Descrizione
Marco e Carlotta (12 e 6 anni) visitano Padova in compagnia del nonno Giovanni e si meravigliano di fronte alle mura cinquecentesche e, ancor più, sono incuriositi da una statuetta che si trova in una nicchia: è la “Gatta di Padova”, spiega nonno Giovanni, che non potrà esimersi dal raccontare la storia ai nipotini. Così inizia la narrazione del nonno, che parte dalla verità storica, ossia l’assedio di Padova, nel 1509, da parte di Massimiliano I d’Asburgo, che mira a sconfiggere la Repubblica di Venezia e i suoi alleati con il suo esercito di Lanzichenecchi. L’assedio della città fa da sfondo alle avventure di alcuni ragazzi, Daniele, Francesca, Luna, e della gatta Nerina, anche lei protagonista – involontaria – di un’azione eroica e della disfatta delle truppe imperiali.
INCIPIT
Era da tanto tempo che nonno Giovanni, vecchio ferroviere in pensione, aveva promesso ai nipoti Marco e Carlotta, di dodici e sei anni, una visita alla stazione di Padova e, dopo tanti rinvii, la promessa era stata finalmente mantenuta in un tranquillo pomeriggio di fine estate. Terminata la scorpacciata di vagoni, locomotori e motrici, nonno e nipoti erano ormai usciti dalla stazione e si avviavano a prendere l’autobus.
Commentando le meraviglie che avevano appena visto, imboccarono un largo viale alberato pieno di traffico, all’inizio del quale c’era un rialzo del terreno, alto non più di quattro o cinque metri dal piano della strada e delimitato da una ripida scarpata ricoperta di vecchi mattoni. Su quel rilievo, insolito per una città di pianura, sorgeva un imponente torrione di vaga impronta medioevale.
«Cos’è quello, nonno?» chiese Marco indicando la costruzione.
«Quella è una delle cisterne dell’acquedotto che fornisce di acqua la città» rispose il nonno.
«È molto antica?»
«No, è abbastanza recente. L’hanno costruita nei primi decenni del secolo scorso.»
«E questo muro, cos’è?» riprese il ragazzo, indicando la scarpata ricoperta di mattoni, vicinissima alla fermata dell’autobus.
«È uno dei bastioni delle “Mura Nuove” di Padova, quelle costruite nel Cinquecento» spiegò il nonno.
«E quella?» chiese Carlotta indicando una statuetta consumata dal tempo e dalle intemperie, che sporgeva da una nicchia incavata nel muro e che rappresentava un piccolo animale.
«Quella è la Gatta» rispose il nonno.
«Una gatta?» chiesero in coro i due ragazzini.
«Sì» confermò il nonno «ma non è una gatta qualunque. È la “Gatta di Padova”.»
«E che cosa ci fa lì?» chiese incuriosita Carlotta. È una storia molto lunga e molto vecchia, che risale a cinquecento anni fa» rispose il nonno.
«Tu c’eri?» chiese Carlotta che non aveva idee molto precise sul tempo.
Il nonno e Marco scoppiarono a ridere e Carlotta si impermalì, perché non le sembrava di aver fatto una domanda così stupida.
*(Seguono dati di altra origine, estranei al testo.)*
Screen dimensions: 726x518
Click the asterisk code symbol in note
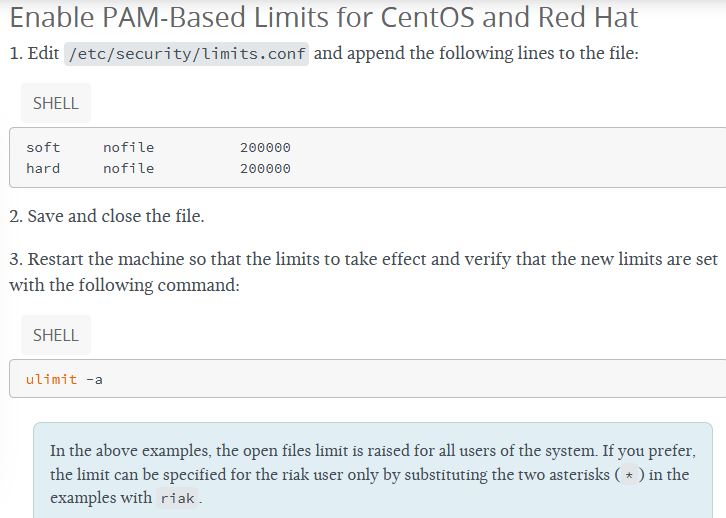pyautogui.click(x=628, y=475)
«È una storia vera?» chiese Marco.
«Verissima» confermò il nonno.
«È successa qui a Padova?»
«Più o meno in questo stesso punto della città e quella statuetta è stata messa lassù per ricordare l’avvenimento.»
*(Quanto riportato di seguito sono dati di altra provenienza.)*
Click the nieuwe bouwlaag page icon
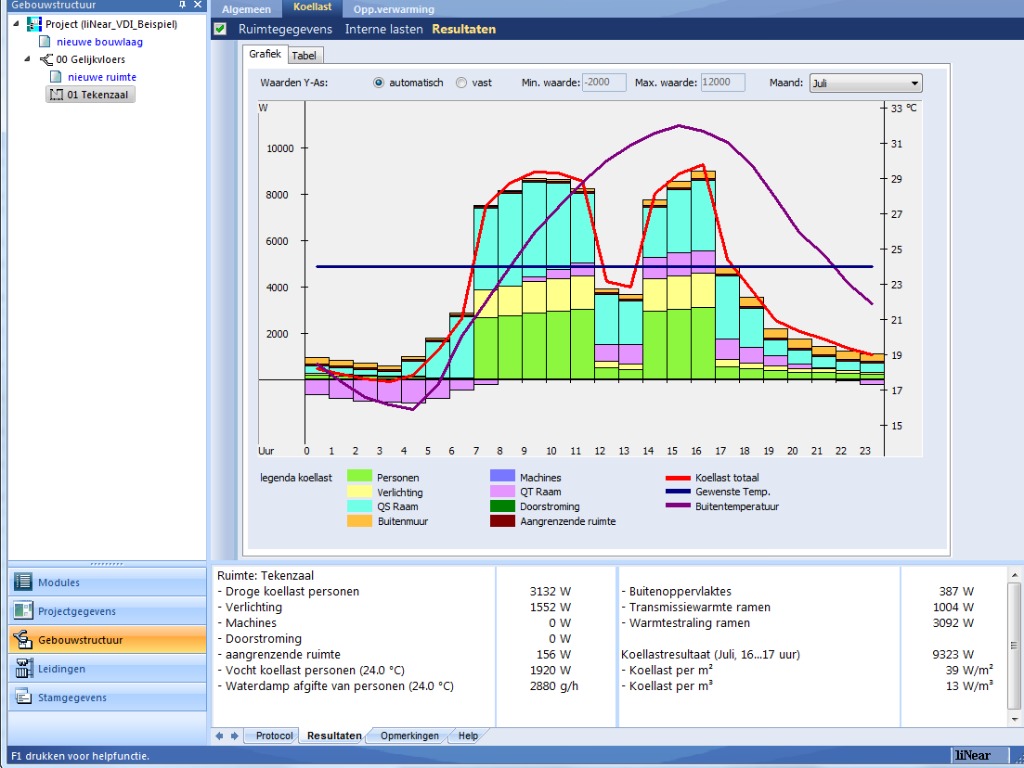 coord(45,42)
«Ci racconti la sua storia?»
«Beh, adesso sta arrivando l’autobus» rispose il nonno indicando il grande automezzo arancione che stava scendendo il cavalcavia all’inizio del viale e si avvicinava alla fermata.
«Ve la racconterò quando saremo a casa» promise.
* * *
Nonno e nipoti erano ormai rincasati. Il vecchio era sprofondato nella sua poltrona preferita e si stava apprestando a leggere il giornale con gli occhiali sul naso, quando arrivarono di corsa Marco e Carlotta.
«Nonno» protestò la bambina, vedendolo con il giornale spiegato «ci devi raccontare la storia della gatta!»
«Sì, nonno, dai, racconta!» implorò Marco.
«Non guardate la televisione oggi?» chiese il vecchio, disperando ormai di poter leggere il suo giornale in santa pace.
«I cartoni animati li vediamo tutti i giorni. Oggi abbiamo deciso di ascoltare la storia della gatta» rispose Marco.
Il nonno sospirò, pensando che quando aveva i due nipoti per casa, la loro esuberanza finiva sempre per sconvolgere le sue tranquille abitudini. Tuttavia erano due ragazzini simpatici e intelligenti, voleva loro un gran bene e finiva sempre per accontentarli. Così anche quella volta piegò il giornale con un sospiro di rassegnazione e cominciò a raccontare.